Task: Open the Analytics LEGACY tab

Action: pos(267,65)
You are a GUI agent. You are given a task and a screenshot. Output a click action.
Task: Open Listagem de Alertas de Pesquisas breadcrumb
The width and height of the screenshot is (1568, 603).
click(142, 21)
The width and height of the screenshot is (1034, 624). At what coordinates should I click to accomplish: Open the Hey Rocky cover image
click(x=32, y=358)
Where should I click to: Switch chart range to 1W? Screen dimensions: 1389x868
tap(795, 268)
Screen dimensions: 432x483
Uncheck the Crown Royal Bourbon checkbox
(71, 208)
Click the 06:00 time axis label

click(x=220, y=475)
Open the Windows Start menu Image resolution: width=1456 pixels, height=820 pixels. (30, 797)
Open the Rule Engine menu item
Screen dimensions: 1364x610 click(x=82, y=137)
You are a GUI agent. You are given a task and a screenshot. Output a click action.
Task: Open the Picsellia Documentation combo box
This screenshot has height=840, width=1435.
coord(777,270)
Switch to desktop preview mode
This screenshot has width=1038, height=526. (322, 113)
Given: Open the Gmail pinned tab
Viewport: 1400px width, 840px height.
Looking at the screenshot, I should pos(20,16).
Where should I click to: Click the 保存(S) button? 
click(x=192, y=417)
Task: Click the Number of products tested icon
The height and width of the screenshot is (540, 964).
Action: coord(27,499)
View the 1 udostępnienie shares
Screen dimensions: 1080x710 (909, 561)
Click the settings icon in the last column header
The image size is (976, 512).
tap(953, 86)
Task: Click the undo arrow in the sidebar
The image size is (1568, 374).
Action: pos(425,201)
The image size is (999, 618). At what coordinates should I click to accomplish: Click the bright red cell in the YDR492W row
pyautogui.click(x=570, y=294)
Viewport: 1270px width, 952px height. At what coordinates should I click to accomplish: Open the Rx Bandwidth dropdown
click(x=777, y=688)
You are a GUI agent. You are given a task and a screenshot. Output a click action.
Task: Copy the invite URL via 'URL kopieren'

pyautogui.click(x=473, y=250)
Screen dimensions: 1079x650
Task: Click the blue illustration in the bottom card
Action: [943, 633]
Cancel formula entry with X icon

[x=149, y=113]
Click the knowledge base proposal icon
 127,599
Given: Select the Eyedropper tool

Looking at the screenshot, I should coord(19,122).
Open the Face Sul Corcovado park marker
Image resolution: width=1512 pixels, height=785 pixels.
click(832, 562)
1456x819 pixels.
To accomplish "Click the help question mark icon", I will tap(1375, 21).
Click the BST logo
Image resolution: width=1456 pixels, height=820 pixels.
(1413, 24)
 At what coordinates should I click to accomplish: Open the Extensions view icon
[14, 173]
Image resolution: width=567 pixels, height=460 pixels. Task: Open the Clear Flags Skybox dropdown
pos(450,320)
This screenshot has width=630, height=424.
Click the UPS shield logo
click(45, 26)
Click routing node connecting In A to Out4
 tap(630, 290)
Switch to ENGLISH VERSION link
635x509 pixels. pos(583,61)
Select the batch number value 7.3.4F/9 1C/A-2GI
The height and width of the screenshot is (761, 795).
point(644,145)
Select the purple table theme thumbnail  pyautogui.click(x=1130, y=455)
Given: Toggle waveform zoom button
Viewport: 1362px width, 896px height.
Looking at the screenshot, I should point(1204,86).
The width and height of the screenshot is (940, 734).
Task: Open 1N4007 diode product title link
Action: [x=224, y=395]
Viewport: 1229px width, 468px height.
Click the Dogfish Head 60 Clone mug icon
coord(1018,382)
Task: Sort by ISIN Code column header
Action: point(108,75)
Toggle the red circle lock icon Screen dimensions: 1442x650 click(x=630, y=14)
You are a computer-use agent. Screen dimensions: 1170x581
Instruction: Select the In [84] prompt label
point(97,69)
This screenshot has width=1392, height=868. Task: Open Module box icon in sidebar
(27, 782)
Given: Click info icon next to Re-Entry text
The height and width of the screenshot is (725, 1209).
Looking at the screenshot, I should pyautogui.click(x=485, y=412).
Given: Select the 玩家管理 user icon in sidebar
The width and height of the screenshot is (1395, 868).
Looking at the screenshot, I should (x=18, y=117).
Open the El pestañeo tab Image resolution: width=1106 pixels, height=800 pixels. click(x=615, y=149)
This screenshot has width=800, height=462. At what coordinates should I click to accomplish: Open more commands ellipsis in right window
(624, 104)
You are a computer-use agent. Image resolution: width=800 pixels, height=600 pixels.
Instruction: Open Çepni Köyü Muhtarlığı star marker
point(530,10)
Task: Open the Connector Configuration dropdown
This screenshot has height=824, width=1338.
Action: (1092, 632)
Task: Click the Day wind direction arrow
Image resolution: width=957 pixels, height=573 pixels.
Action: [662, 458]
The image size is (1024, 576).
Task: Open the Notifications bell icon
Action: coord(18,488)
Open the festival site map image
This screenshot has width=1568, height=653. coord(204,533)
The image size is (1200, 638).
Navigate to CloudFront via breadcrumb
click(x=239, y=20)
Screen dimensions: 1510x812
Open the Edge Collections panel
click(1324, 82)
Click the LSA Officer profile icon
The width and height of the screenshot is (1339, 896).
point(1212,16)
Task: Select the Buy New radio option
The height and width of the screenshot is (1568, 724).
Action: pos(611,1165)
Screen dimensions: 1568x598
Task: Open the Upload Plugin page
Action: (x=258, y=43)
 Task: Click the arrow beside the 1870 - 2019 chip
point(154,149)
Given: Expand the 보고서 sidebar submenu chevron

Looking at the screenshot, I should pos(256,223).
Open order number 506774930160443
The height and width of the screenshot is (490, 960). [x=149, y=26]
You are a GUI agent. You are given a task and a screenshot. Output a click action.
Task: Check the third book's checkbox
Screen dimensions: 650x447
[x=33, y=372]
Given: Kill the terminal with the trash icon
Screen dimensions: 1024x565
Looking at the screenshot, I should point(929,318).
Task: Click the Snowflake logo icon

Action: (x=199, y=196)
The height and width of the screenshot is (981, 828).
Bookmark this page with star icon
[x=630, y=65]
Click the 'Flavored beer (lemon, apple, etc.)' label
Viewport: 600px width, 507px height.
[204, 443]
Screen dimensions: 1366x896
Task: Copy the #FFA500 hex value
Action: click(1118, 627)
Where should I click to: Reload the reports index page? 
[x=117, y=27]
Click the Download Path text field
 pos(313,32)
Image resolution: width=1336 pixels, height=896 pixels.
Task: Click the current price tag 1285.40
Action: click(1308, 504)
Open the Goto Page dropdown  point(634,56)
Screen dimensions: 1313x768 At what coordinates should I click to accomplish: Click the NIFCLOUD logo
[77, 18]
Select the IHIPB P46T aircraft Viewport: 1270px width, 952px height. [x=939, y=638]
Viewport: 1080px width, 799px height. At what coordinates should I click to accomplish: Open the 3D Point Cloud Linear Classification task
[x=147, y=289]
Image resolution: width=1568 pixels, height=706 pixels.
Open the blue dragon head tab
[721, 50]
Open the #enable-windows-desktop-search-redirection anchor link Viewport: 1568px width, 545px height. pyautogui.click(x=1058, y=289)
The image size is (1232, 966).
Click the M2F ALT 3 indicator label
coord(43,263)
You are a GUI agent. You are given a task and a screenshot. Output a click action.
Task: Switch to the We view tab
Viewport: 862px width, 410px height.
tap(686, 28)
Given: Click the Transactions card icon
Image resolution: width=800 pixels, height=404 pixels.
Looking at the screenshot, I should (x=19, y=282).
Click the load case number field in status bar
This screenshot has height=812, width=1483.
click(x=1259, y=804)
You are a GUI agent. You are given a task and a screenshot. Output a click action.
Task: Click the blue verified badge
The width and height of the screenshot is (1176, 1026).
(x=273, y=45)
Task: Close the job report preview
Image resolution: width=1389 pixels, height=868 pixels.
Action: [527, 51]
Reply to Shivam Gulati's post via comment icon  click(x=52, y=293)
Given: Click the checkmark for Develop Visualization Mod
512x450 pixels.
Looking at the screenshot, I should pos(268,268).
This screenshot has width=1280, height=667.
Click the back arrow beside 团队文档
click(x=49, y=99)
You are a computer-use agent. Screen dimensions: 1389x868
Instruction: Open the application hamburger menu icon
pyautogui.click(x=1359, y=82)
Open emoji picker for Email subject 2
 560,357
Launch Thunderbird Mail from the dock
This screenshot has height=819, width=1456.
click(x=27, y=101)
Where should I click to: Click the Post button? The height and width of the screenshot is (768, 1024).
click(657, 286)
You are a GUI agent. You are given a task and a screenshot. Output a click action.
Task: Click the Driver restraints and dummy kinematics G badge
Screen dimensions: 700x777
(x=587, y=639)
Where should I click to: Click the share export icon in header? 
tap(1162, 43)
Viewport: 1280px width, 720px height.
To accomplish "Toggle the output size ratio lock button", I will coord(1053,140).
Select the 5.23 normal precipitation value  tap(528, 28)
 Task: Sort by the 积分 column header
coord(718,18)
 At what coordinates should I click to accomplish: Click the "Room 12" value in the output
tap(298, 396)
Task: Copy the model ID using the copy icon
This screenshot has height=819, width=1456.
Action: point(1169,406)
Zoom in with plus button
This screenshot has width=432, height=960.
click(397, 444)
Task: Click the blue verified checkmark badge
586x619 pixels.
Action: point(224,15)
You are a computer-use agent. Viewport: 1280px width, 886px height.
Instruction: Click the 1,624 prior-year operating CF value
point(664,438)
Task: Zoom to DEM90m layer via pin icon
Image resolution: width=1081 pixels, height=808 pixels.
------------
Reproduce everything in the listing from the line containing "Open the festival site map image" down to the line containing "Looking at the screenshot, I should pos(256,223).", including both of those lines.

§ Answer to this task:
Open the festival site map image
This screenshot has width=1568, height=653. coord(204,533)
The image size is (1200, 638).
Navigate to CloudFront via breadcrumb
click(x=239, y=20)
Screen dimensions: 1510x812
Open the Edge Collections panel
click(1324, 82)
Click the LSA Officer profile icon
The width and height of the screenshot is (1339, 896).
point(1212,16)
Task: Select the Buy New radio option
The height and width of the screenshot is (1568, 724).
Action: pos(611,1165)
Screen dimensions: 1568x598
Task: Open the Upload Plugin page
Action: (x=258, y=43)
 Task: Click the arrow beside the 1870 - 2019 chip
point(154,149)
Given: Expand the 보고서 sidebar submenu chevron

Looking at the screenshot, I should pos(256,223).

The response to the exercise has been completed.